⟨

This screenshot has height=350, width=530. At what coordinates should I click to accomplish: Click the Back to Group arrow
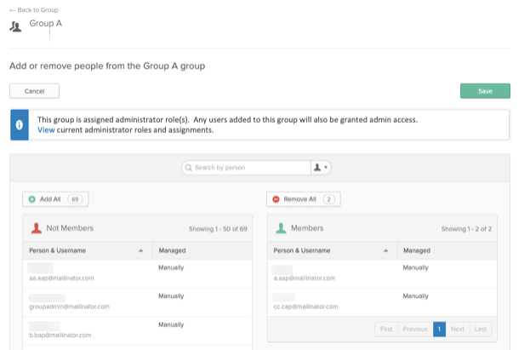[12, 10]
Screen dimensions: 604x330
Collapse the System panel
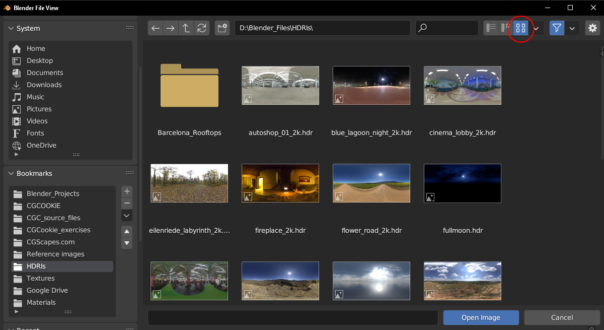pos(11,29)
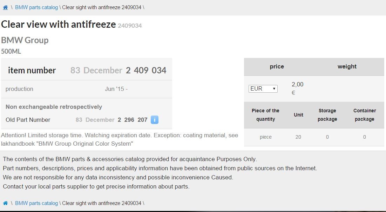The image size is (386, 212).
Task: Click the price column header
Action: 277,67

⟩

◆ SHORT TASK:
Put each line of the material above into a JSON list of strings, one string per line, leaving out blank lines and the pictures.

◆ ANSWER BELOW:
[
  "This screenshot has height=350, width=530. At what coordinates should I click to accomplish: Click the Back to Group arrow",
  "[12, 10]",
  "Screen dimensions: 604x330",
  "Collapse the System panel",
  "pos(11,29)",
  "The image size is (386, 212).",
  "Task: Click the price column header",
  "Action: 277,67"
]